While no medicine (including vaccines) is entirely without risk, the safety profile of Gardasil has been continuously monitored since it was first authorised both nationally and at EU level. The Health Products Regulatory Authority (HPRA) is responsible for monitoring the safety and quality of all medicines that are licensed in Ireland. The HPRA and the European Medicines Agency (EMA) in Europe continually monitor adverse events to vaccination. The vast majority of reports received by the HPRA have been consistent with the expected pattern of short term adverse side effects for the vaccine, as described in the product information. The most frequently reported side effects are local redness and /or swelling at the point of injection and fever. These are usually mild and temporary reactions to any kind of vaccination.

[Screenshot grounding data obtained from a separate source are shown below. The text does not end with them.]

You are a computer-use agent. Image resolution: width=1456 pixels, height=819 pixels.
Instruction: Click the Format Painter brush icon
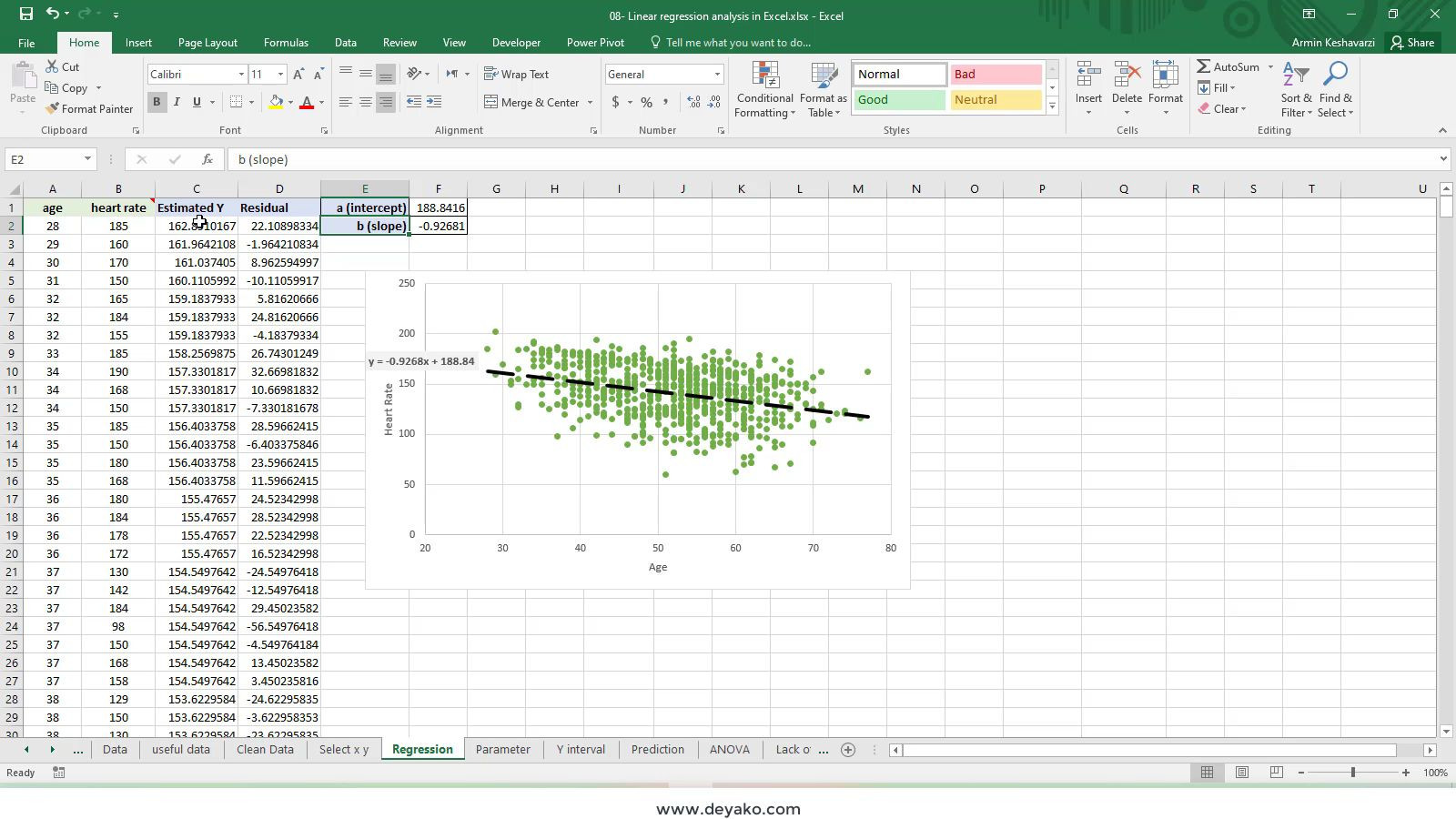point(52,109)
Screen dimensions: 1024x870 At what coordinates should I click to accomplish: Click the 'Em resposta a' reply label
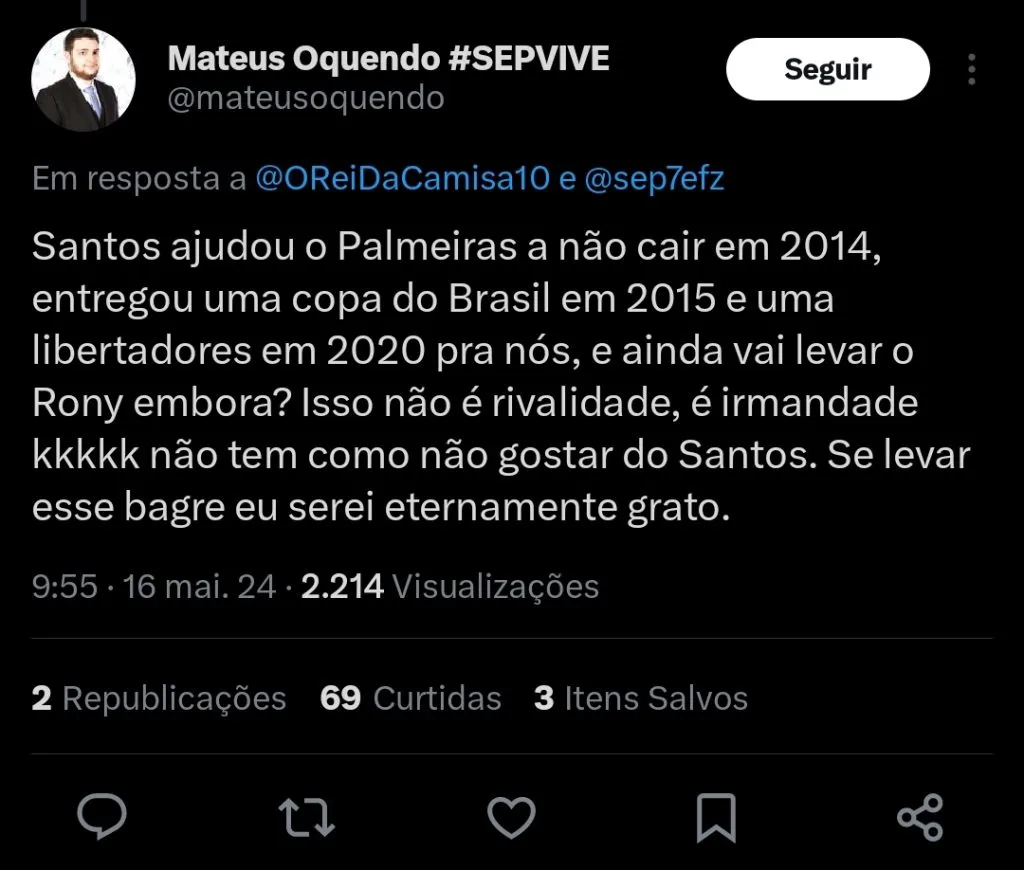pos(139,179)
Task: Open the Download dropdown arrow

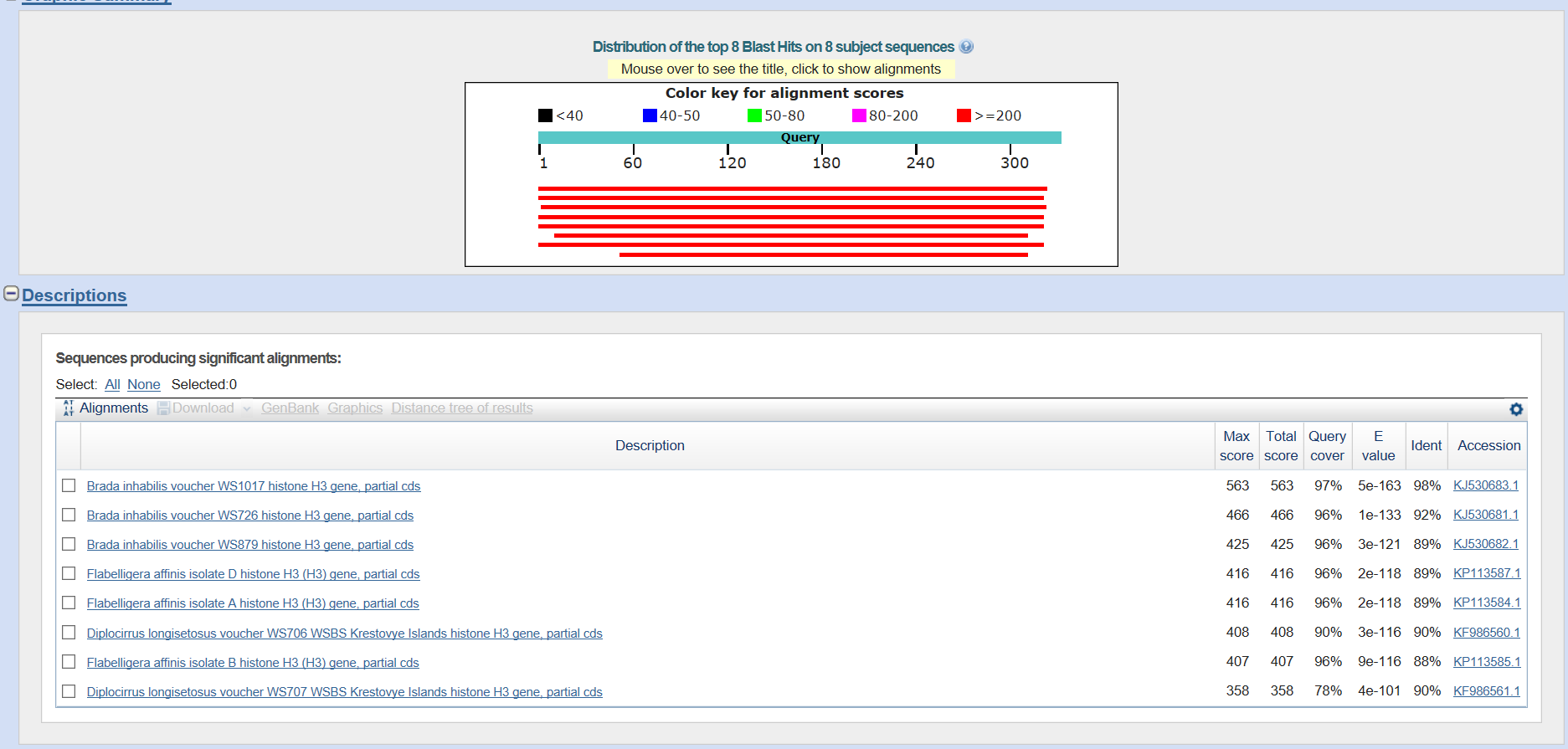Action: coord(247,409)
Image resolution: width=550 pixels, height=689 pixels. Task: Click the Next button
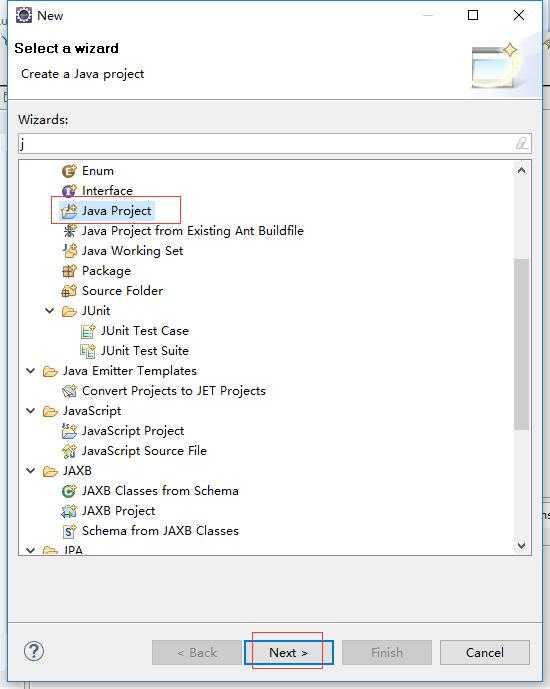tap(289, 653)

Fainting has occurred after vaccination with Gardasil, especially in adolescents.

The EMA completed a detailed scientific review in November 2015 of the evidence surrounding reports of two conditions: complex regional pain syndrome (CRPS) and postural orthostatic tachycardia syndrome (POTS). The Agency’s Committee for Medicinal Products for Human Use concurred that the available evidence does not support that CRPS and POTS are caused by HPV vaccines. It therefore did not recommend any changes to the terms of licensing or the product information for these medicines. On 12 January 2016 the European Commission endorsed the conclusions of the European Medicines Agency, that there is no change to the way HPV vaccines are used, or to amend the current product information. This final outcome by the Commission is now binding in all members states.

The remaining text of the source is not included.